Bantah Isu Bullying, Kepala SRMA 40 Ambon: Siswa Dididik dengan Humanis

5 hours ago 4

Jakarta -

Kabar tentang adanya penyetrikaan terhadap siswa di Sekolah Rakyat Menengah Atas (SRMA) 40 Ambon dibantah oleh Kepala SRMA 40 Ambon, Afia Fransina Joris. Ia menegaskan bahwa tidak ada kekerasan fisik dalam bentuk apa pun di sekolahnya, termasuk tindakan penyetrikaan.

"Tidak ada penyetrikaan di sekolah kami. Kami sangat menolak kekerasan dalam bentuk apa pun," ujar Afia, dalam keterangan tertulis, Rabu (12/11/2025).

"Sekolah Rakyat menjunjung tinggi nilai-nilai kemanusiaan dan pendidikan yang humanis," sambungnya.

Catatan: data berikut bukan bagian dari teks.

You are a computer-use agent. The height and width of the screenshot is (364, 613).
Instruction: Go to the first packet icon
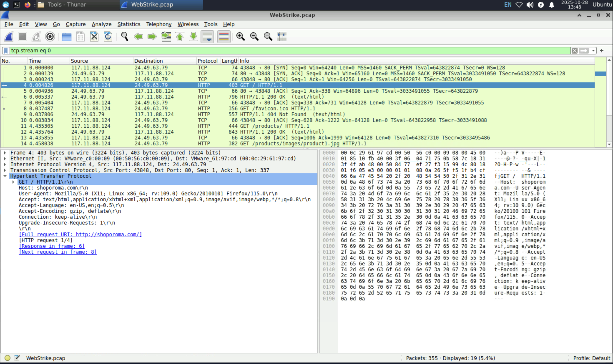(x=180, y=37)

SCROLL TO CONTINUE WITH CONTENT

Afia menjelaskan Sekolah Rakyat bukan hanya ruang belajar, tetapi rumah kedua bagi anak-anak dari keluarga kurang mampu untuk tumbuh dan belajar menjadi agen perubahan, mengangkat derajat keluarga, dan keluar dari lingkaran kemiskinan.

Dengan latar belakang siswa yang beragam, Afia menuturkan bahwa mendidik para siswa membutuhkan kesabaran dan pendekatan empatik.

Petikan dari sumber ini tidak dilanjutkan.